骨髓间充质干细胞来源的S100A8对AML发生发展的作用及机制研究

Emerging evidence points to a role for the bone marrow microenvironment, especially the mesenchymal stem cell (MSC) as a driver of leukemia maintenance/progression. However, the underlying mechanism remains largely unexplored. Our previous study showed overexpression of S100A8 in MSC derived from AML mice model and AML patients. Moreover, S100A8-silenced MSCs showed a decrease in proliferative cells and increased expression of CXCL12 and SCF. Furthermore, the proliferation and colony formation capacity of AML cell was reduced when cocultured with S100A8-silenced MSC. These results indicate that S100A8 may regulate AML development by changing the microenvironment. In this study, we plan to investigate the role of S100A8 in regulating bone marrow microenvironment and AML development by coculturing AML with S100A8-silenced MSC and constructing MSC-specific S100A8 knockout leukemia mice model. This research will provide new insights into the importance of the bone marrow microenvironment for AML development, and lay the foundation for tackling leukemia from a different angle to improve current treatments.

骨髓微环境包括骨髓间充质干细胞（MSC）在急性髓系白血病（AML）的发生发展过程中起重要作用，但是，目前对MSC调控AML的具体分子机制所知并不多。
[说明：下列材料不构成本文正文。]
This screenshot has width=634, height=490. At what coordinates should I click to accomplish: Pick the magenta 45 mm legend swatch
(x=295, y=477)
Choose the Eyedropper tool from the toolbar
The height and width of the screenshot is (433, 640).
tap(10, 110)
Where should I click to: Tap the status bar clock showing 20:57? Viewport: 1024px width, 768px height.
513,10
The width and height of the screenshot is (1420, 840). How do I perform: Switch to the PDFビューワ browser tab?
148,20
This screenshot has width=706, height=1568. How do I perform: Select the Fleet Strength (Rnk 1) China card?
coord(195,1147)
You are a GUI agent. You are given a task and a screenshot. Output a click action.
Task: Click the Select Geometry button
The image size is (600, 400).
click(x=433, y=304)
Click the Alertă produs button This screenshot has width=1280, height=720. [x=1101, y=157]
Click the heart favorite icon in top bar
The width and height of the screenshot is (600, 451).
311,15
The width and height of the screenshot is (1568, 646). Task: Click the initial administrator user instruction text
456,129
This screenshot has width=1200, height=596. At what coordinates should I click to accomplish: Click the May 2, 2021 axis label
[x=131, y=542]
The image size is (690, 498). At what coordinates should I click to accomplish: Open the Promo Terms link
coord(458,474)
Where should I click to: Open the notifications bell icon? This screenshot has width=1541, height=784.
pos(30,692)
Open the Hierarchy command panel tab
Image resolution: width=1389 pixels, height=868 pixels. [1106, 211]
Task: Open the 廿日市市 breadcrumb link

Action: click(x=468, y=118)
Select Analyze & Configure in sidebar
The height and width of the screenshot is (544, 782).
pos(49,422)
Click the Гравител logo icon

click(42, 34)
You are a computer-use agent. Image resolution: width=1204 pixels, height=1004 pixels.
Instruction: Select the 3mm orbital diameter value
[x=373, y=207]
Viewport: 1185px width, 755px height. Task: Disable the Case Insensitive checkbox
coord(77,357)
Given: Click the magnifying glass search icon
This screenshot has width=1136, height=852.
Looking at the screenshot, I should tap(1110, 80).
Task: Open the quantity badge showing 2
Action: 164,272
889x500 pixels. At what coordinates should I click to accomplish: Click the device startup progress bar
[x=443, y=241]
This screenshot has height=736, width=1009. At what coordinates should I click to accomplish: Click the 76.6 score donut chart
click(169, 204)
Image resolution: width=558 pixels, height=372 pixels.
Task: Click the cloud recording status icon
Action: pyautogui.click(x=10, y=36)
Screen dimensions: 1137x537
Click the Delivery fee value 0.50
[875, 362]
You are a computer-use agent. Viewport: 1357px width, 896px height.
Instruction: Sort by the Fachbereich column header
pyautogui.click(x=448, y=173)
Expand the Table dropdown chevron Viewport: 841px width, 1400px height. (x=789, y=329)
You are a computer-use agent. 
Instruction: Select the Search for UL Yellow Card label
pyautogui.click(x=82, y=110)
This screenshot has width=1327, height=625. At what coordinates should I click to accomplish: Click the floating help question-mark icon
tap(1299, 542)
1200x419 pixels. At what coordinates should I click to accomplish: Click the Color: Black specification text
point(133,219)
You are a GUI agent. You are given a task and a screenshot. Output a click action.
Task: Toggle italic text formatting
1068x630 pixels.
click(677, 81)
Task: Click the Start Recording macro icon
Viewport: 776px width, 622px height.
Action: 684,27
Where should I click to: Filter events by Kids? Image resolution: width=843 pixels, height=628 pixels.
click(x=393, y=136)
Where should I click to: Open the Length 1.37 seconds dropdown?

我们的前期工作发现S100A8在小鼠及AML患者MSC中高表达。体外实验证明小鼠骨髓MSC中敲降S100A8，MSC增殖减少，细胞因子CXCL12、SCF表达上升，与之共培养的AML细胞增殖及集落形成能力下降。提示MSC来源的S100A8高表达可能重塑骨髓微环境并调控AML发生发展。本项目拟在体外培养AML患者骨髓MSC，敲降S100A8，与AML原代细胞或细胞系共培养，并在MSC特异的S100A8敲除小鼠基础上构建AML模型，从细胞和动物水平探讨S100A8对骨髓微环境和AML的作用，明确S100A8调控AML的分子机制，为寻找AML治疗新靶点提供理论依据。

骨髓微环境包括骨髓间充质干细胞（MSC）在急性髓系白血病（AML）的发生发展过程中起重要作用。但是，目前对MSC调控AML的具体分子机制所知并不多。我们通过体外MSC与AML细胞共培养发现白血病状态下S100A8表达显著升高。体外细胞实验利用慢病毒在MSC细胞中过表达S100A8，与AML细胞共培养；体内动物实验繁育MSC特异的S100A8敲除小鼠，构建MLL-AF9白血病动物模型，共同证明S100A8促进MSC细胞增殖，促进MSC向早期成骨细胞分化、抑制MSC向脂肪细胞分化，并导致细胞因子分泌谱改变，PGE2分泌升高。MSC来源S100A8促进白血病进展，S100A8缺失小鼠生存期缩短。S100A8促进AML细胞及白血病干细胞（LSC）增殖，LSC处于G0期细胞减少，白血病凋亡减少、对依托泊苷耐药增强。转录组测序发现MSC过表达激活白血病细胞PI3K/Akt通路。此外，S100A8促进照射和5-FU处理后的造血干祖细胞和髓系细胞的再生。说明S100A8是应激状态下造血恢复及白血病发展的关键因子。